Given text

BEGIN

HINKLEY, Minn. - Trees across the state are turning brilliant shades of red, orange and yellow. But some oaks are already bare.
Oak Wilt Disease is a fungus that does just what its name suggests. Once infected, Oak trees wilt from the top to the bottom until they die.
From Saint Croix State Park near Hinckley, DNR Forester, Ryan Blaedow says, "The tree in response tries to plug up its vascular system to keep that fungus from spreading. And when the tree plugs up those vessels, it may stop the fungus from spreading but it also prevents water from throughout the tree."
No Water means the tree wilts.
City Forester Emily Ball is also seeing infected trees in Minnetonka. She adds, "It causes the tree to shut down, so basically it looks like a tree that's not getting water. It's not, because the fungus has blocked up the water conducting tissues."
Trees in the red oak family, known for their pointed leaf tips, can die within a few weeks on contracting the disease. Those in the white oak family, with rounded leaf tips, can last up to several years. Regardless of the family, the trees are infected in one of two ways. One of them is insects carrying spores of the fungus to a freshly wounded tree.
Ball says, "They need an invitation to do spread those spores. So they need either a fresh pruning cut during April May or June, or storm damage."
The other transmission happens below ground.
"The fungus can grow down into the root system of trees and then spread from one tree to another through root grafts. And root grafts are basically points where the roots of two trees have grown together," says Blaedow.
While infected trees can be hard to spot now that all trees are losing their leaves, the upcoming winter season is the best time to treat and remove diseased oaks to prevent the spread to neighboring oaks come spring.
For further reading on Oak Wilt, visit the DNR Oak Wilt Website.
According to the DNR, to prevent the spread of oak wilt, people should follow these management guidelines:
- Trim oak trees during winter, if possible; it is best to remove diseased trees in the winter to avoid wounding neighboring trees.

END

Directions
Summarize the oak wilt news report in two sentences.

Supplied material
BEGIN

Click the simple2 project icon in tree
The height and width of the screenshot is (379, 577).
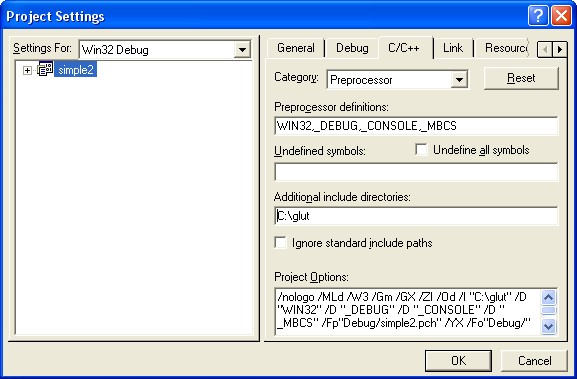(45, 69)
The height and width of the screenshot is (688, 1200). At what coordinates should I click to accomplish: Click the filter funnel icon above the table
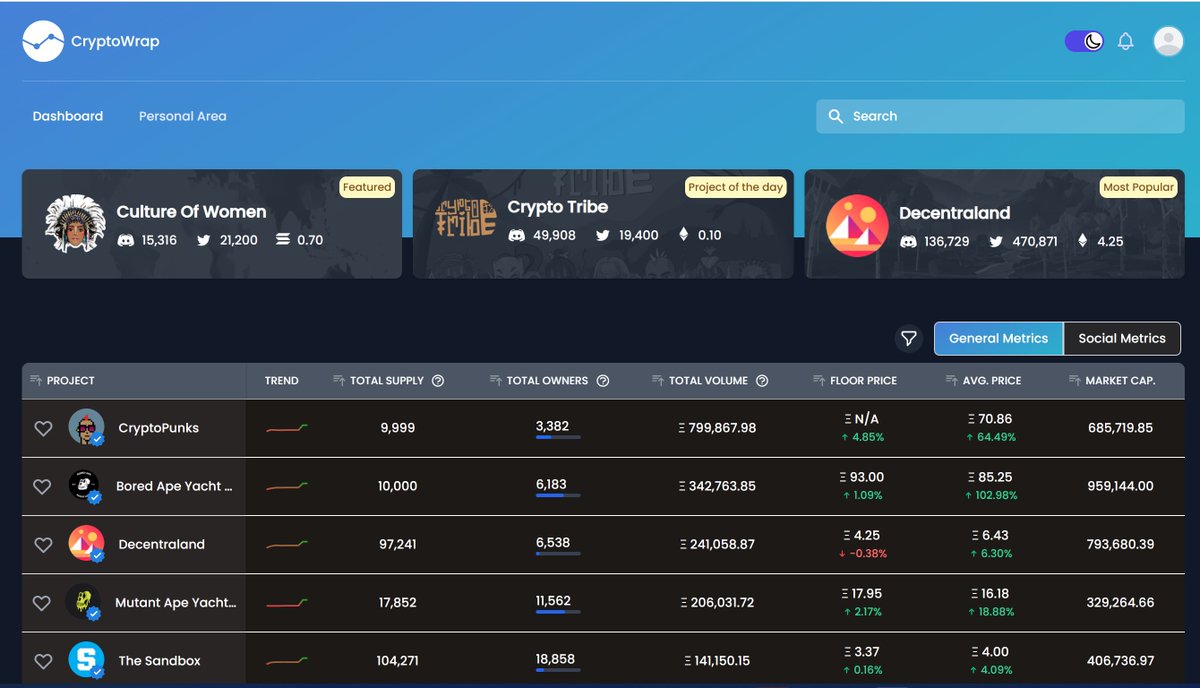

END

Answer space
Oak wilt is a fungus that makes infected oaks wilt from the top down until they die, because the tree plugs its own water-conducting vessels to stop the fungus and so cuts off its water. The fungus reaches trees through insects carrying spores to fresh wounds or through root grafts between neighboring trees, and winter is the best time to treat and remove diseased oaks.